TASK DIRECTIONS - Read the records beneath this task and copy every line that contains the string "near".

************

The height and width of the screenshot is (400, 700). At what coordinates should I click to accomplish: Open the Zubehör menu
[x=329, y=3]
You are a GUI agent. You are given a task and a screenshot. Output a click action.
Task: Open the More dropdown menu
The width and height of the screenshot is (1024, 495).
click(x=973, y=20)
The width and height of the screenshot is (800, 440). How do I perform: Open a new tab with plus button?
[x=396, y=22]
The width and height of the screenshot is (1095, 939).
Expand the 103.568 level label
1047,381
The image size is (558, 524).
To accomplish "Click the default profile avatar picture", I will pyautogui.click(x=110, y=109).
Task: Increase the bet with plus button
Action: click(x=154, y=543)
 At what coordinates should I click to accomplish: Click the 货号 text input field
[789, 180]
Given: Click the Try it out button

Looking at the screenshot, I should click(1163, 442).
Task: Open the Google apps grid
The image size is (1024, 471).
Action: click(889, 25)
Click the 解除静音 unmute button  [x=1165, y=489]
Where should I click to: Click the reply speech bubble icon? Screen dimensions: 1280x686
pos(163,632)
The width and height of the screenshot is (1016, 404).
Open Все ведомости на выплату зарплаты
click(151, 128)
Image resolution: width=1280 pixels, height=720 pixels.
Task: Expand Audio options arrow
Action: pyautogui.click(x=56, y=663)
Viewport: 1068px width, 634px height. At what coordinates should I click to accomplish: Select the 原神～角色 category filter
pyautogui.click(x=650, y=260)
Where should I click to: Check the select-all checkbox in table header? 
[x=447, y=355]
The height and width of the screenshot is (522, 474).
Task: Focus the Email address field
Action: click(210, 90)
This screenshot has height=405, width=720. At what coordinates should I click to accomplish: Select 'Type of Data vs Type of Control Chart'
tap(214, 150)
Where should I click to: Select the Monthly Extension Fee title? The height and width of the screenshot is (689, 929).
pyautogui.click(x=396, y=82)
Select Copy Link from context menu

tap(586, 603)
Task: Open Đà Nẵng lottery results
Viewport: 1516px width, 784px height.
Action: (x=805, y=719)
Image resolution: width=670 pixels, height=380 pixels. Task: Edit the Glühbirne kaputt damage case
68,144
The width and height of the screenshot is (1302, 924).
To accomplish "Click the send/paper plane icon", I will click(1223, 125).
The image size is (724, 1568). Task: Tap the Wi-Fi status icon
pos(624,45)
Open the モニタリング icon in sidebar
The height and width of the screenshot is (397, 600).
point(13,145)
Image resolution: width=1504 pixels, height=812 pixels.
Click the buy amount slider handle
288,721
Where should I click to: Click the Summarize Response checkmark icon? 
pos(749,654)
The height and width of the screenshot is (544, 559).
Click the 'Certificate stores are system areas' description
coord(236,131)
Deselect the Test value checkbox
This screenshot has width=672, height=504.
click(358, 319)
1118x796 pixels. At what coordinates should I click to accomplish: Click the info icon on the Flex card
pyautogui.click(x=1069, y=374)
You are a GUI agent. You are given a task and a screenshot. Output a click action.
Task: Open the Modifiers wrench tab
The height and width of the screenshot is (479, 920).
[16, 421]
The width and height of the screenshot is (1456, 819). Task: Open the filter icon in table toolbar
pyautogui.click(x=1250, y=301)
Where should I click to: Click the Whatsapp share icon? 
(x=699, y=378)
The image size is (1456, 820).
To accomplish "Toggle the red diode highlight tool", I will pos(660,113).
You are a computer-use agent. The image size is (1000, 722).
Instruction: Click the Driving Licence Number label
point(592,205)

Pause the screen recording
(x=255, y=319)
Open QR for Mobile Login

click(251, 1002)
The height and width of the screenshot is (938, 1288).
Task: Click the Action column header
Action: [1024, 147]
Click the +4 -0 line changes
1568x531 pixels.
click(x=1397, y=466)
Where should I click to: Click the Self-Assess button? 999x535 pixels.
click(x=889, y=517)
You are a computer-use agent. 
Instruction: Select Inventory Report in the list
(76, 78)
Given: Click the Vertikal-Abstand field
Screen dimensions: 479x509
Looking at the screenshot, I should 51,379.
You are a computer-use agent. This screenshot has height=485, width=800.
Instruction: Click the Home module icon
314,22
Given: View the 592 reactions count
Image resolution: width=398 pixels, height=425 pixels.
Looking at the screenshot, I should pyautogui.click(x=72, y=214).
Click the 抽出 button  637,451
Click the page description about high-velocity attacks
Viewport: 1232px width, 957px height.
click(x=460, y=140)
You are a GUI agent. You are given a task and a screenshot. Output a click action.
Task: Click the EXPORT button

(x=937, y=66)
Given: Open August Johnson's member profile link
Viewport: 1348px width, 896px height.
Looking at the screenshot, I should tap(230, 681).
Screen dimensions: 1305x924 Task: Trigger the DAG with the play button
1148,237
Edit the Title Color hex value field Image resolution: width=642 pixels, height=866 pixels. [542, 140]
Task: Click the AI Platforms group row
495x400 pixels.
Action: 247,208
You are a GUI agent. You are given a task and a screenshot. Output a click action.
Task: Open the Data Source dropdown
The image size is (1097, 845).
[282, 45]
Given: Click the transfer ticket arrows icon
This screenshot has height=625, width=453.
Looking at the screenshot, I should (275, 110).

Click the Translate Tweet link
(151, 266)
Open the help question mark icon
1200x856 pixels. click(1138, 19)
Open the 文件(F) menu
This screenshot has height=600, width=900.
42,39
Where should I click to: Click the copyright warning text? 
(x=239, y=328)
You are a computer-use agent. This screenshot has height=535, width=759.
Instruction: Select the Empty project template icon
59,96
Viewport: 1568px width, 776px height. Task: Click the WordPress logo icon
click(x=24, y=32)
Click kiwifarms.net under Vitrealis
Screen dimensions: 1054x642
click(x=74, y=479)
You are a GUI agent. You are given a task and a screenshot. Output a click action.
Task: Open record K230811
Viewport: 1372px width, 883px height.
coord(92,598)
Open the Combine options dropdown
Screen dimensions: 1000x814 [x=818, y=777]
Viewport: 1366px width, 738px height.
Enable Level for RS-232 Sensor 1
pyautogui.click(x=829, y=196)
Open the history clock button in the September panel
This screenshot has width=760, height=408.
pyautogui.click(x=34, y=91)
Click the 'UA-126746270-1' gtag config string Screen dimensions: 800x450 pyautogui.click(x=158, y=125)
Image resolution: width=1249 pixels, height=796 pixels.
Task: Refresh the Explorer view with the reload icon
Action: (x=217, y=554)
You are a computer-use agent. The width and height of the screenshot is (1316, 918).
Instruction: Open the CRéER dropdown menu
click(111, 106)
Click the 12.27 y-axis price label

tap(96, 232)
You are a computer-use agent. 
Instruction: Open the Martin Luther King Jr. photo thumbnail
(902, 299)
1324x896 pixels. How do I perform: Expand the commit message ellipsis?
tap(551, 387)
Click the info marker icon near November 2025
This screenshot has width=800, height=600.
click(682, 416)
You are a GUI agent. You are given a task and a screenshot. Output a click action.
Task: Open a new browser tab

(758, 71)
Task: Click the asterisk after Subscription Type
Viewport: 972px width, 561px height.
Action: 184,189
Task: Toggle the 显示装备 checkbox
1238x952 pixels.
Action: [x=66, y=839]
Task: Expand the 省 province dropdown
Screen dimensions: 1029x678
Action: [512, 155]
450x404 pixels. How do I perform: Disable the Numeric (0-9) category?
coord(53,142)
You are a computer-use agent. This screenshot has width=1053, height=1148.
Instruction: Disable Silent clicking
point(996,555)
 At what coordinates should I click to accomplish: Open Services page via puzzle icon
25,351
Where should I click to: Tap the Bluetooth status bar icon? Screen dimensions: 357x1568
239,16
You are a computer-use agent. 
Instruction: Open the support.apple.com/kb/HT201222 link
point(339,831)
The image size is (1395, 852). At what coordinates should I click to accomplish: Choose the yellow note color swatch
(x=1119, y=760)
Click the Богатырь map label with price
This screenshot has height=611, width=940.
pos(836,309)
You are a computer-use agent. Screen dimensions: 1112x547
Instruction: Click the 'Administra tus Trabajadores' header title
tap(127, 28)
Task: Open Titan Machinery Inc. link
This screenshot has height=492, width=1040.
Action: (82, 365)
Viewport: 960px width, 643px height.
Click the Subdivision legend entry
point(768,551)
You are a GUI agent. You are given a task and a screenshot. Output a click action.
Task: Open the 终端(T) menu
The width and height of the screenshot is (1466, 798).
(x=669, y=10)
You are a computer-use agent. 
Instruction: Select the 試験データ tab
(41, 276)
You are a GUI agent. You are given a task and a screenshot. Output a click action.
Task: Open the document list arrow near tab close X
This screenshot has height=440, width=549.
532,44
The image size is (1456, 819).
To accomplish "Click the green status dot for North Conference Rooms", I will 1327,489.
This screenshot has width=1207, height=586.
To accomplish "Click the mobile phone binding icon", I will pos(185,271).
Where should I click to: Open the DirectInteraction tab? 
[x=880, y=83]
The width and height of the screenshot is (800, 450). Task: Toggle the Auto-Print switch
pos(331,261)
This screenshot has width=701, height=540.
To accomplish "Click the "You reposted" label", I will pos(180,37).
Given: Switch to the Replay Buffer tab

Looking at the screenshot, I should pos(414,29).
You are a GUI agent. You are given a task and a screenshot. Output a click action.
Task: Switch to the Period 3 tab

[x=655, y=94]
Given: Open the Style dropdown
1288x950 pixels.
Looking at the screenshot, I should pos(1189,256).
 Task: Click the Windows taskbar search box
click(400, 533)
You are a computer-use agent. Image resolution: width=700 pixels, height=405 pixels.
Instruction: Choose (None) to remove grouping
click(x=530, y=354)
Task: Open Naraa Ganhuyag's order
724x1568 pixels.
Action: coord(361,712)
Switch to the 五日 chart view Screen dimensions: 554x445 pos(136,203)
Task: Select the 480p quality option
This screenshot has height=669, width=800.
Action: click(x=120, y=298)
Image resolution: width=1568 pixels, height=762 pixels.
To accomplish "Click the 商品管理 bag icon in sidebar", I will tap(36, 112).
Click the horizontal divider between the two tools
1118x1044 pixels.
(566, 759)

************

EXERCISE ANSWER -
Click the info marker icon near November 2025
Task: Open the document list arrow near tab close X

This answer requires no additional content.